== Text to read ==
+ + + + +

# Shes got a name !!



## wilfiboy (Sep 18, 2010)

At last put names in a hat ..literally.. and ..... drum roll...pulled out Pearl. So Iwould like to introduce you to Pearl whose coming home on Sunday (help!!). She's six weeks old in the picture


----------



## strangeland86 (Oct 30, 2010)

aww shes lovely, pearl is a pretty name!


----------



## kendal (Jul 16, 2009)

aww she is a wee cracker. will be interesting to see if she stays black and white or got blue roan. she will be a wee stunner either way.


----------



## wilfiboy (Sep 18, 2010)

Thank you both she is looking abit Blue roan dont you think onher front legs .. I know the pictures a bit hard to see. Has Echo got any markings like that x


----------



## kendal (Jul 16, 2009)

yea she does but they didnt come thrugh till much later. the blue roan i know was the exact same as echo at 8weeks but by 10 or 12 waa changing colour. ill see if i can find the photos of him.


----------



## wilfiboy (Sep 18, 2010)

Oh yes please that would be great ... Im not bothered how she turns out its just interesting x


----------



## marzy (Aug 20, 2010)

Oh she's stunning
Reminds me of mums oldspringer ! Her markings 
Good luck x


----------



## wilfiboy (Sep 18, 2010)

Thanks ...might need it


----------



## marzy (Aug 20, 2010)

Always easier 2nd time Round x


----------



## CutieCocoaCockapoo (Jan 1, 2010)

Awww, she is SO cute!!  Pearl seems like a good name for her


----------



## wilfiboy (Sep 18, 2010)

Thanks ... still not everyones happy with it we could nt all agree , but the poor thing was going to be nameless which does nt seem right. Im sure she ll grow into it and well all get used to it x


----------



## kendal (Jul 16, 2009)

+ + + + +

== Dataset excerpt ==

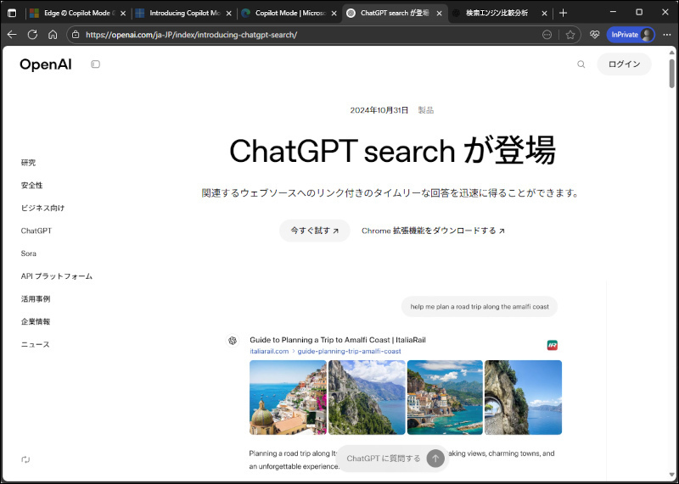Viewport: 679px width, 484px height.
Task: Click the browser Back arrow
Action: click(12, 35)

+ + + + +

== Tasks to perform ==
[a] From the forum thread about the puppy named Pearl, reproduce word for word the passage from "aww shes lovely, pearl" to "stunner either way.".
[b] List every distinct username that appears as a poster in the forum thread about the puppy named Pearl.

== The responses ==
[a]
aww shes lovely, pearl is a pretty name!


----------



## kendal (Jul 16, 2009)

aww she is a wee cracker. will be interesting to see if she stays black and white or got blue roan. she will be a wee stunner either way.

[b]
wilfiboy
strangeland86
kendal
marzy
CutieCocoaCockapoo